### Your objective
In the answer, every entry must appear exactly as given.
=== Dataset records ===
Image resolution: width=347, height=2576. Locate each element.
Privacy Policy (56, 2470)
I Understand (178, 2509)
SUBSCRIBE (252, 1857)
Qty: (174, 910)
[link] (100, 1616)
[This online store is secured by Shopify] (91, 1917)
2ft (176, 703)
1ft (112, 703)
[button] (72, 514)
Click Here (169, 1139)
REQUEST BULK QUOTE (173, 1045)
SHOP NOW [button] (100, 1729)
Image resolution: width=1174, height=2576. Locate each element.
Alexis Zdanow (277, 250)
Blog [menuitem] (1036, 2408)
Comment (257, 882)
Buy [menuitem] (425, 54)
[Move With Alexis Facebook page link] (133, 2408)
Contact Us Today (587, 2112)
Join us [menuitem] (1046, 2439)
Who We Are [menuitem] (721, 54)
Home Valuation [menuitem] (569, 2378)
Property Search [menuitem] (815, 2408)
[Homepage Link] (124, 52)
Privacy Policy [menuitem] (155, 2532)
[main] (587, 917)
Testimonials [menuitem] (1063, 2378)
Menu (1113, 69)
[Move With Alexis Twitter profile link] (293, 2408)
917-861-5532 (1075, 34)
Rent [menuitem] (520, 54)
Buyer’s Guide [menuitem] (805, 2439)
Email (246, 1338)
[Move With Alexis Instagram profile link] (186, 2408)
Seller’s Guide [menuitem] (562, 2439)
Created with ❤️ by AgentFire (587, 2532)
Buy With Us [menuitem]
===
### Answer area
Image resolution: width=347, height=2576. Locate each element.
Privacy Policy (56, 2470)
I Understand (178, 2509)
SUBSCRIBE (252, 1857)
Qty: (174, 910)
[link] (100, 1616)
[This online store is secured by Shopify] (91, 1917)
2ft (176, 703)
1ft (112, 703)
[button] (72, 514)
Click Here (169, 1139)
REQUEST BULK QUOTE (173, 1045)
SHOP NOW [button] (100, 1729)
Image resolution: width=1174, height=2576. Locate each element.
Alexis Zdanow (277, 250)
Blog [menuitem] (1036, 2408)
Comment (257, 882)
Buy [menuitem] (425, 54)
[Move With Alexis Facebook page link] (133, 2408)
Contact Us Today (587, 2112)
Join us [menuitem] (1046, 2439)
Who We Are [menuitem] (721, 54)
Home Valuation [menuitem] (569, 2378)
Property Search [menuitem] (815, 2408)
[Homepage Link] (124, 52)
Privacy Policy [menuitem] (155, 2532)
[main] (587, 917)
Testimonials [menuitem] (1063, 2378)
Menu (1113, 69)
[Move With Alexis Twitter profile link] (293, 2408)
917-861-5532 (1075, 34)
Rent [menuitem] (520, 54)
Buyer’s Guide [menuitem] (805, 2439)
Email (246, 1338)
[Move With Alexis Instagram profile link] (186, 2408)
Seller’s Guide [menuitem] (562, 2439)
Created with ❤️ by AgentFire (587, 2532)
Buy With Us [menuitem]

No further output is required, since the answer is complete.